How many people can participate in NCT07430332?
The trial aims to enroll 15 participants. The trial has not yet started recruiting.
How is NCT07430332 designed?
This is a interventional study, uses randomized allocation, follows a parallel design, employs triple masking. Masking means some participants and/or investigators do not know which treatment group a participant is in, which helps reduce bias.
What are the primary outcomes being measured in NCT07430332?
The primary outcome measures are: C-peptide area under the curve (12 months); C-peptide area under the curve (AUC) (12 months). These are the main endpoints researchers use to determine whether the treatment is effective.
Where is NCT07430332 being conducted?
This trial is being conducted at 1 site, including Cincinnati, Ohio (United States).
Where can I find official information about NCT07430332?
The official record for NCT07430332 is available on ClinicalTrials.gov at https://clinicaltrials.gov/study/NCT07430332. This government database provides the most up-to-date and detailed information about the trial.
What is NCT07430332 testing in simple terms?
Tests how semaglutide affects beta and alpha cells in early Type 1 Diabetes.
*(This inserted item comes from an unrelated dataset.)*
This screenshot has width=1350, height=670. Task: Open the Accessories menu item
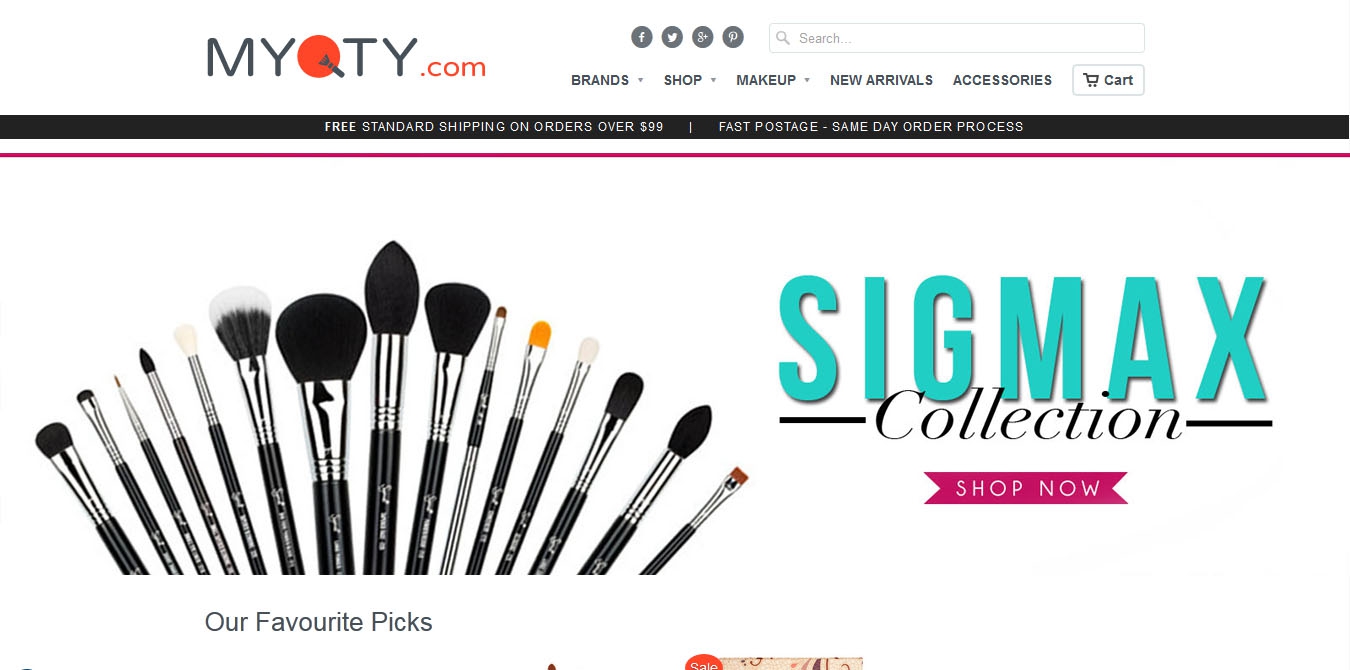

For individuals with early Type 1 Diabetes (Stage 1).
Why is this trial significant?
This trial aims to fill a gap in treating early Type 1 Diabetes by potentially preserving beta cell function.
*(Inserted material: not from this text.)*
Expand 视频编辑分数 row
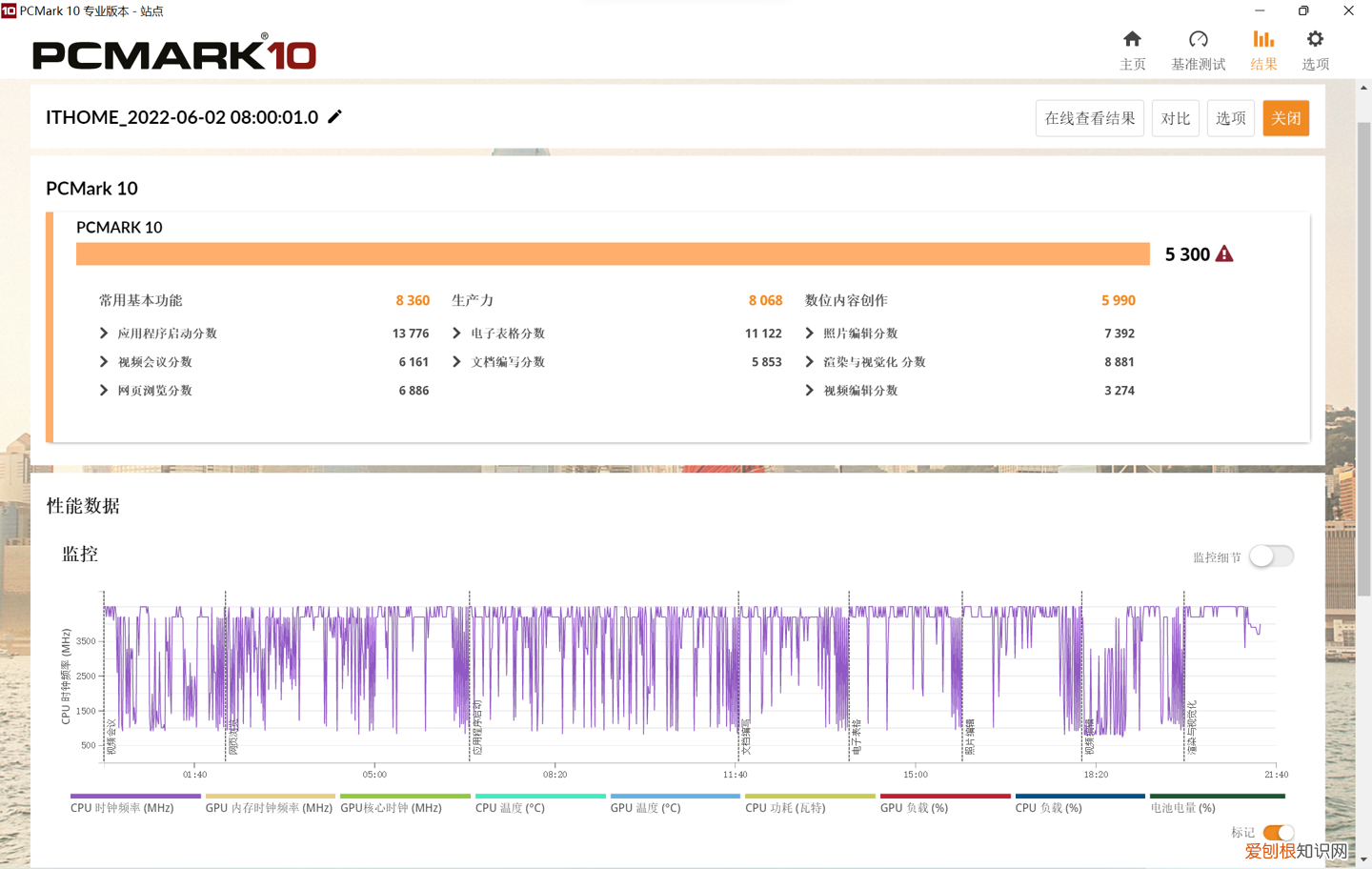click(809, 391)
What are the potential risks of participating in NCT07430332?
Possible side effects include nausea, vomiting, and diarrhea. Monitor for any changes in blood sugar levels and report them to your doctor. As with any clinical trial, participants are closely monitored and can withdraw at any time.
Should I consider participating in NCT07430332?
Ask your doctor if you have early Type 1 Diabetes and if this study is right for you. You will take either semaglutide or a placebo for 12 months and have regular check-ups. Always discuss clinical trial participation with your healthcare provider to determine if it is appropriate for your specific situation.
What does NCT07430332 signal from an investment perspective?
Market size for Type 1 Diabetes treatments is large, with few options for early-stage management, making this trial significant. This is a Phase 2 trial, which is focused on confirming efficacy before larger pivotal studies.
What happens if the treatment in this trial doesn't work?
Participation involves taking semaglutide or placebo for 12 months and regular check-ups. Participants in clinical trials always have the right to withdraw and pursue alternative treatments. The study team will help transition patients to other available options.
Related Conditions
More Stage 1 Diabetes Mellitus, Type 1 Trials
This analysis is AI-generated and does not constitute medical advice. Always consult your healthcare provider before making decisions about clinical trial participation.